— Start of Passage given —

Home UpNara 6, Horyuji

We've taken a 10- or 15-minute train ride from Nara, plus a short walk, to see perhaps the oldest wooden building in the world. It's at the Horyuji Temple—the "Temple of the Flourishing Law"—founded in 607 by Prince Shotoku at the command of his aunt, the Empress Suiko.

The Nandaimon or Great South Gate, built in 1439. Late in the day, in other words.

The path north to the Chumon or middle gate, from the seventh century. In the background is the temple's famous seventh century, five-storied pagoda.

Closer.

Closer.

Closer.

We've stepped off to the right for another view, this time highlighting the roofed corridor or kairo which encloses the sacred space. It's open on the side facing inward but is screened on the outside with slat windows, or renji mado.

Set in the chumon are two kongo-rikishis, or gate guards. The one on the left is black.

On the right, red.

The *chumon *or middle gate seen from the inside. The gate is unusual in having an even number of bays, so that there's no middle one. The midline of the approach, in other words, is blocked by a central line of columns.

Inside, there are three dominating structures. This one is the main hall, or hondo. The same building is more often called kondo, literally the golden hall. The double roof is supplemented at the base by an additional and lighter eave, a mokoshi.

A sunnier view, from the southeast this early morning in February.

Dragons slither in the corner brackets.

Inside the kondo, the Shaka (Sanskrit = Shakyamuni) Triad centers on a small bronze 7th-century image of the historic Buddha.

Next to the kondo is the *Goju-no-To *or pagoda, with its original timbers from 607. Its broad eaves, including an additional mokoshi at the base, balance the verticality of the structure with strong horizontals. A stack of horizontal rings called kurin crosses the bronze finial or sorin.

At the pagoda's base, four clay grottoes show scenes from the life of the Buddha.

The two buildings, seen from the northeast.

Back at the chumon and looking north between the kondo and pagoda to the far side of the temple enclosure and its daikodo, or great lecture hall. This arrangement, with kondo and pagoda side by side instead of lined on the temple axis, is uniquely Japanese, though Japanese temples don't always follow it.

— End of Passage given —

> [Requirements]:
[1] Edit the Horyuji text from "Set in the chumon" to "the historic Buddha.", inclusive, so that "golden hall" becomes "gilded hall".
[2] Answer from the Horyuji text:
(a) In what year was the temple founded, and by whom?
(b) When was the Nandaimon built?
(c) What is the stack of horizontal rings on the pagoda's finial called?

— Start of Supplied information —

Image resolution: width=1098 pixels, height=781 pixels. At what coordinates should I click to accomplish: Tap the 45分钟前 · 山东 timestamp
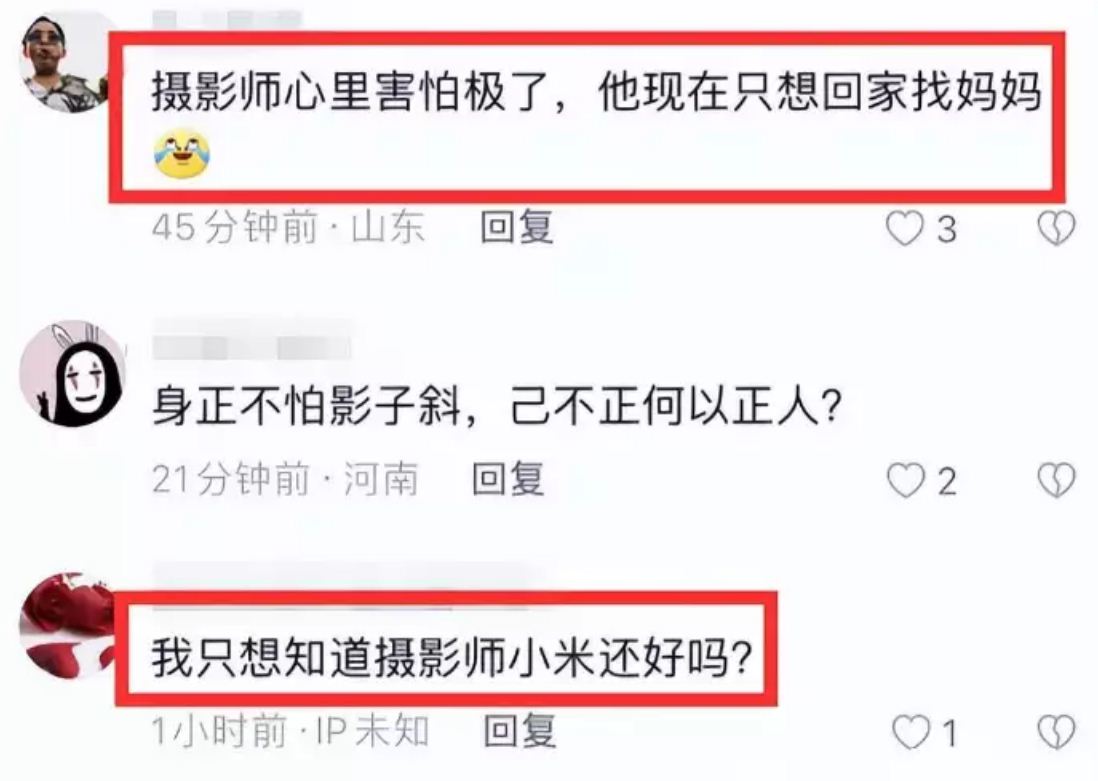pyautogui.click(x=289, y=228)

— End of Supplied information —

> [Answers per task]:
[1]
Set in the chumon are two kongo-rikishis, or gate guards. The one on the left is black.

On the right, red.

The *chumon *or middle gate seen from the inside. The gate is unusual in having an even number of bays, so that there's no middle one. The midline of the approach, in other words, is blocked by a central line of columns.

Inside, there are three dominating structures. This one is the main hall, or hondo. The same building is more often called kondo, literally the gilded hall. The double roof is supplemented at the base by an additional and lighter eave, a mokoshi.

A sunnier view, from the southeast this early morning in February.

Dragons slither in the corner brackets.

Inside the kondo, the Shaka (Sanskrit = Shakyamuni) Triad centers on a small bronze 7th-century image of the historic Buddha.

[2]
(a) 607, by Prince Shotoku
(b) 1439
(c) Kurin